AstraZeneca, though, has been a late-comer to the whole checkpoint inhibition market. Some months ago it warned that it would take a methodical approach to studying durvalumab, which is in a long lineup of trials. Roche has already followed up with a checkpoint approval, and an alliance of Pfizer and Merck KGaA may make it to the fourth spot ahead of AstraZeneca.
In addition, AstraZeneca had to acknowledge another setback for its cancer pipeline – Pascal Soriot’s prime hope for delivering big gains in revenue – this week with the second Phase III failure for one-time blockbuster hopeful selumetinib. And tremelimumab failed as a solo drug against mesothelioma at the end of February.

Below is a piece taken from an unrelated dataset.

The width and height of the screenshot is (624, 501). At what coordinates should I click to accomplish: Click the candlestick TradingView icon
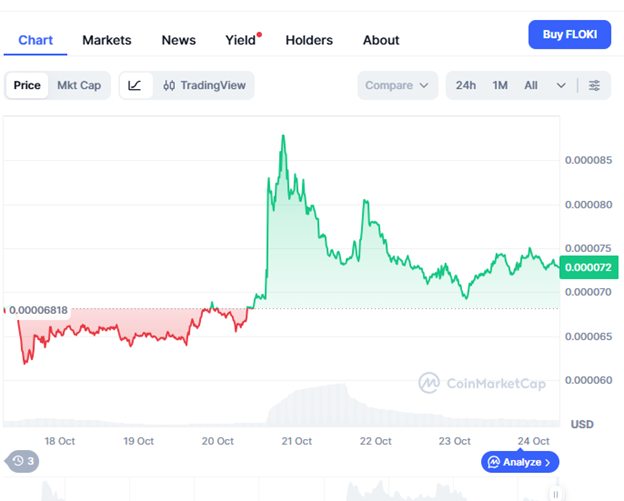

While a prospective fifth-place market finish may sound unenviable to the average biopharma observer, AstraZeneca’s core investors say there’s lots to be bullish about. And Mystic may make all the difference.
“There’s a huge amount of potential pipeline value riding on the outcome of that clinical trial,” Dani Saurymper, manager of the AXA Framlington Health Funds in London, tells the business news service. “Novartis would be taking on significant risk if they were to pursue an acquisition of AstraZeneca prior to the announcement of those clinical trial results.”
If Novartis is actually thinking about it at all.